そしてなにより、ちゃんとお別れさせてくれた。次に進む餞別をくれた。これは何にも代えられない。うっすら話は聞いていたけど、これからは作る側で業界を支えたいと宣言した推し。2人で意志を継ぐと、変わらない動画をあげ、活動を続けていくと宣言してくれた2人。自作ゲームを持ち込んで、実況席じゃなくて一歩後ろの椅子に座って、後ろから操作の補助する推しと、2つになった椅子に座って、武道館でもゲーム実況してくれた2人を見て、止まらなかった涙は嬉しかったからなのか、寂しかったからなのか、わからなかった。わからないけど、ひとつだけ、明確に言葉になったのは、「ああ、あの人たちもこうやって見送れたらどれだけよかっただろう」だった。こんな風に名前が残って欲しかった、だった。そこでやっと気付いた。私は時間が必要だった。フェードアウトされるより、宣言される方が、私にはよかったんだと。

何かを追いかける人生を、もう10年はやってきて、悲しいお別れを何度も体験してきたし見てきた。不仲で解散したコンビ、刑事事件でメンバーが減ったバンド、コロナで代理キャストのまま千秋楽を迎えた舞台、理由も状況もはっきりしないまま解体になった実況グループ、その影響で打ち切りになった漫画。

§ **表示データ**
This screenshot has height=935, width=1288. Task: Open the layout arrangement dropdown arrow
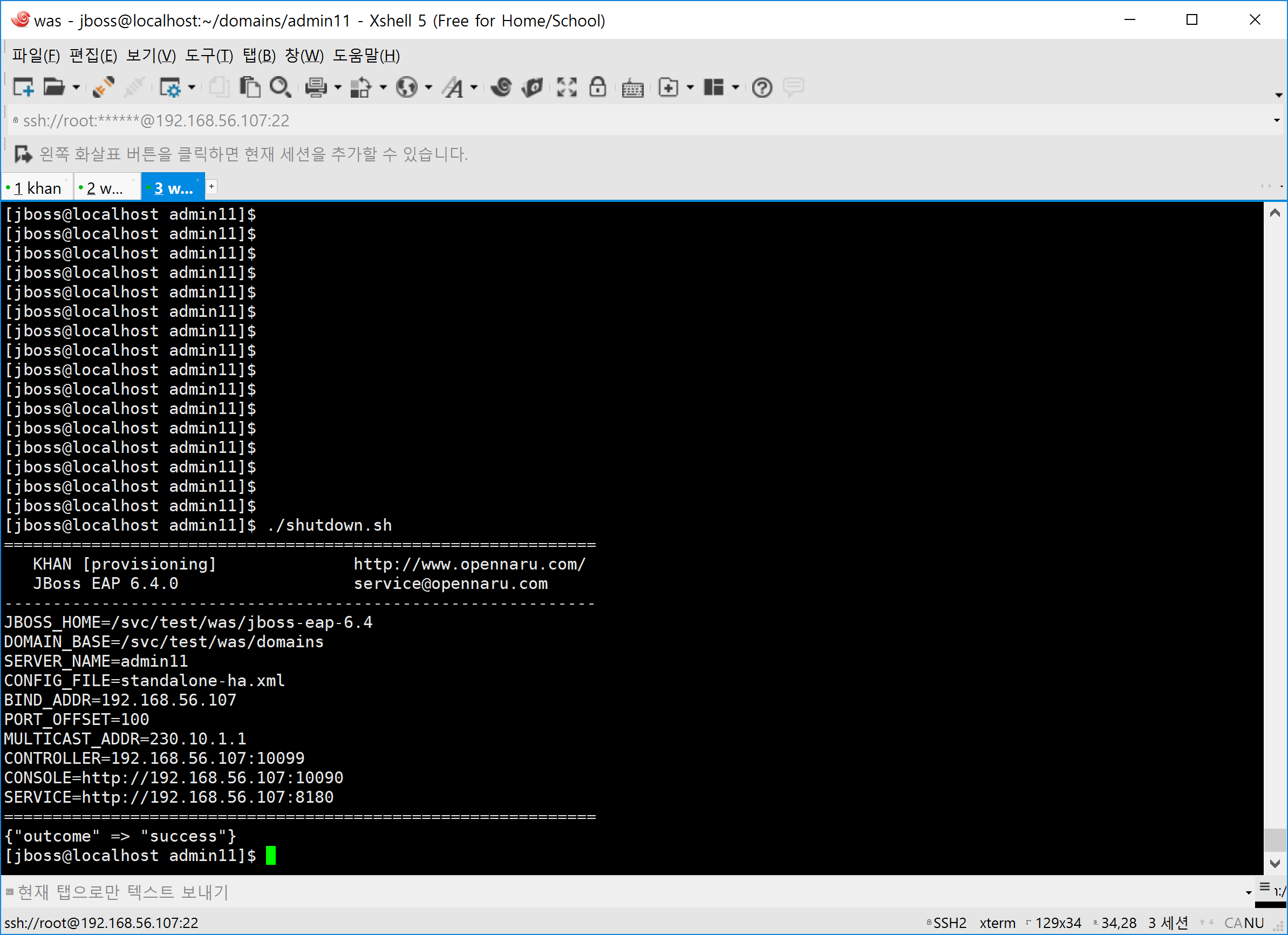coord(735,87)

§ **問題と課題**
1. 記事の「そしてなにより、ちゃんとお別」から始めて「方が、私にはよかったんだと。」までを、一字も変えずに書き写してください。
2. 次の(a)〜(c)が記事の内容と合っているかを、それぞれ「はい」か「いいえ」で答えてください。あわせて、判断の根拠となる記事の言葉をそのまま引用してください。
(a) 推しは、これからは作る側で業界を支えたいと宣言した。
(b) 武道館では、推しが実況席に座ってゲーム実況をした。
(c) 筆者は、フェードアウトされるより宣言される方が自分にはよかったと気付いた。

§ **課題の解答**
1.
そしてなにより、ちゃんとお別れさせてくれた。次に進む餞別をくれた。これは何にも代えられない。うっすら話は聞いていたけど、これからは作る側で業界を支えたいと宣言した推し。2人で意志を継ぐと、変わらない動画をあげ、活動を続けていくと宣言してくれた2人。自作ゲームを持ち込んで、実況席じゃなくて一歩後ろの椅子に座って、後ろから操作の補助する推しと、2つになった椅子に座って、武道館でもゲーム実況してくれた2人を見て、止まらなかった涙は嬉しかったからなのか、寂しかったからなのか、わからなかった。わからないけど、ひとつだけ、明確に言葉になったのは、「ああ、あの人たちもこうやって見送れたらどれだけよかっただろう」だった。こんな風に名前が残って欲しかった、だった。そこでやっと気付いた。私は時間が必要だった。フェードアウトされるより、宣言される方が、私にはよかったんだと。

2.
(a) はい。「これからは作る側で業界を支えたいと宣言した推し」
(b) いいえ。「実況席じゃなくて一歩後ろの椅子に座って」
(c) はい。「フェードアウトされるより、宣言される方が、私にはよかったんだと」